Task data: Begin

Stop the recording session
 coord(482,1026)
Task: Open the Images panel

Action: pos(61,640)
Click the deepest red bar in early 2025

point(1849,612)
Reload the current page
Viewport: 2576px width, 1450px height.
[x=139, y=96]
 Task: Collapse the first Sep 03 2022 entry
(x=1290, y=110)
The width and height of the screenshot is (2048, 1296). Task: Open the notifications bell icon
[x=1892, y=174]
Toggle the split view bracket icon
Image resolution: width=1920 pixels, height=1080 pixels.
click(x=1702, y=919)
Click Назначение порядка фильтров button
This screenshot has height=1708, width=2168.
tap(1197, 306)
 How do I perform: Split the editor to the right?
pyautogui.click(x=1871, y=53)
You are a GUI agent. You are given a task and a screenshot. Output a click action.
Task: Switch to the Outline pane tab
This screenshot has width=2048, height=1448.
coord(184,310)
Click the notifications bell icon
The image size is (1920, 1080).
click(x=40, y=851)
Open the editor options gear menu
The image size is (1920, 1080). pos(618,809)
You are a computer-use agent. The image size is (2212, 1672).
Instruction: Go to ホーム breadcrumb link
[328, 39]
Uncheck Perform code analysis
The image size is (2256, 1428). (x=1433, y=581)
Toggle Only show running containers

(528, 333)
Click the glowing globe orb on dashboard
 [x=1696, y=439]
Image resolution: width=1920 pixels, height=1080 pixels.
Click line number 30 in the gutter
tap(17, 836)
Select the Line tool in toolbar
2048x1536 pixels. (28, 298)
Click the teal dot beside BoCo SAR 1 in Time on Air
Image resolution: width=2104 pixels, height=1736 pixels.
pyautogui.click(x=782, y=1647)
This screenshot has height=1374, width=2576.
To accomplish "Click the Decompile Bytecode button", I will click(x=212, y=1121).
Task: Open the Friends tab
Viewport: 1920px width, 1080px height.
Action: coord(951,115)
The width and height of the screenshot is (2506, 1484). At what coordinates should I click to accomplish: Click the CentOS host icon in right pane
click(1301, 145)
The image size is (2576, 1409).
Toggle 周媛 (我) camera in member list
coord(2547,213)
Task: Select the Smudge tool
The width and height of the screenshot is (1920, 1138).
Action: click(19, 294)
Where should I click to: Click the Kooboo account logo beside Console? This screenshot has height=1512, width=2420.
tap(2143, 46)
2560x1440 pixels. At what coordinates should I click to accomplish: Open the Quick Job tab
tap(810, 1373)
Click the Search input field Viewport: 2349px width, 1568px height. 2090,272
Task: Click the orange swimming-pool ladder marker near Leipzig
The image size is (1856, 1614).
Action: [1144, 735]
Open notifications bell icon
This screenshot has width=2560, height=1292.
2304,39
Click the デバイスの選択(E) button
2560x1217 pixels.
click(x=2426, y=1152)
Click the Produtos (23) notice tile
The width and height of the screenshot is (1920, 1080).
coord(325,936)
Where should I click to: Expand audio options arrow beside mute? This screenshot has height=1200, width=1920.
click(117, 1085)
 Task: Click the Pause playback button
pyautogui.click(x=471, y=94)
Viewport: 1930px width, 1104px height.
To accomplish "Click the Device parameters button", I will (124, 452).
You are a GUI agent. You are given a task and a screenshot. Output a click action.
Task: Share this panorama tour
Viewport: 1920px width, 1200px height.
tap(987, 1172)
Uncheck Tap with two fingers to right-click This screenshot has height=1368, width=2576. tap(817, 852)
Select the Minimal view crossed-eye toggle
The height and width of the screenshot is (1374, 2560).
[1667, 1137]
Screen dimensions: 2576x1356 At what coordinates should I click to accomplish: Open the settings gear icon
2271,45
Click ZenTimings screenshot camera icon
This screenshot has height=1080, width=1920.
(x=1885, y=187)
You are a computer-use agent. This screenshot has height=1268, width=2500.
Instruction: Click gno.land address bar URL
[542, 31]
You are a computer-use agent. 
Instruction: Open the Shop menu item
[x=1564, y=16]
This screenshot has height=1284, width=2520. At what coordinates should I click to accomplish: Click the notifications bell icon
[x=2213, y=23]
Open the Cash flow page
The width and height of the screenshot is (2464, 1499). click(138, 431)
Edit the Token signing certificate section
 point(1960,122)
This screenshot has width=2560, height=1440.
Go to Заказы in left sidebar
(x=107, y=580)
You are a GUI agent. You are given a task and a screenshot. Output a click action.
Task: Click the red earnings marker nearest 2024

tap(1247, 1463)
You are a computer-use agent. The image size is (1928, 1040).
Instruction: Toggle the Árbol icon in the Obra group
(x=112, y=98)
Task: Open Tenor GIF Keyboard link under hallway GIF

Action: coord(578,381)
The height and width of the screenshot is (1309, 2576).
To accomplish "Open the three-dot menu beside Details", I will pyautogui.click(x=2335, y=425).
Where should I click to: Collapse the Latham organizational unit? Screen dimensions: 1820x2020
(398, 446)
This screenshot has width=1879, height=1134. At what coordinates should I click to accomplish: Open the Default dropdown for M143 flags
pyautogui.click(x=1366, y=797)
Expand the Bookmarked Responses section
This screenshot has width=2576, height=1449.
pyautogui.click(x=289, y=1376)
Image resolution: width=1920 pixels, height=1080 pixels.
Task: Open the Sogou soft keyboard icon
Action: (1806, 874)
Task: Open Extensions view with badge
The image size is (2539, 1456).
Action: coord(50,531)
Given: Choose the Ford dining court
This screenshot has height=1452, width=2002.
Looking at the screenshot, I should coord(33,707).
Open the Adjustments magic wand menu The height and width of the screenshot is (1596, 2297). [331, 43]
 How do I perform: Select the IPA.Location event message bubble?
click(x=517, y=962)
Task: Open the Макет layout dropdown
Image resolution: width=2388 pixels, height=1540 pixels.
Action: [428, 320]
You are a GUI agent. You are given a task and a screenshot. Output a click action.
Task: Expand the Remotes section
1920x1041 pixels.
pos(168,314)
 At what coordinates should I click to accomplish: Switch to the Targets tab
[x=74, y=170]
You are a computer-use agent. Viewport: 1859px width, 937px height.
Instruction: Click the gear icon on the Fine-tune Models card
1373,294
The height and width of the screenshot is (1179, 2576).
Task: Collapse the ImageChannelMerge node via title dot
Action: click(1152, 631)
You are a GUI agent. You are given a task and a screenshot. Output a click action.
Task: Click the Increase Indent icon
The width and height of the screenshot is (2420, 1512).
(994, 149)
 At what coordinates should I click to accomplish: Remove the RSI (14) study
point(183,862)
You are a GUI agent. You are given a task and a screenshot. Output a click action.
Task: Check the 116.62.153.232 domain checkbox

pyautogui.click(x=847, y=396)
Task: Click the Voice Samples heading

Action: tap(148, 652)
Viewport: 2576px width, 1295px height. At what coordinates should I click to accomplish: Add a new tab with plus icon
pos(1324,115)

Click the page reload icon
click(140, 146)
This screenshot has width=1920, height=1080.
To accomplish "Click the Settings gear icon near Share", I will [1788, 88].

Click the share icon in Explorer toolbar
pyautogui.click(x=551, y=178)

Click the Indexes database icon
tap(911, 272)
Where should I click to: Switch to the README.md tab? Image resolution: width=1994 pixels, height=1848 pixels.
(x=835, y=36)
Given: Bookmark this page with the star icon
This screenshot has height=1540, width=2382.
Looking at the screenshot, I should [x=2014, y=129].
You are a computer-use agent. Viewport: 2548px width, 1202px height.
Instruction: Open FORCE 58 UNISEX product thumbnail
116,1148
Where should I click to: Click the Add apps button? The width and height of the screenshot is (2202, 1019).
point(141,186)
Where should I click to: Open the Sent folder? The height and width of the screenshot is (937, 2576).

Task data: End

What is being asked:
Every line of the entries that includes "will" must be copied into the answer.

Result:
To accomplish "Click the Decompile Bytecode button", I will click(x=212, y=1121).
To accomplish "Click the Device parameters button", I will (124, 452).
To accomplish "Open the three-dot menu beside Details", I will pyautogui.click(x=2335, y=425).
To accomplish "Click the Settings gear icon near Share", I will [1788, 88].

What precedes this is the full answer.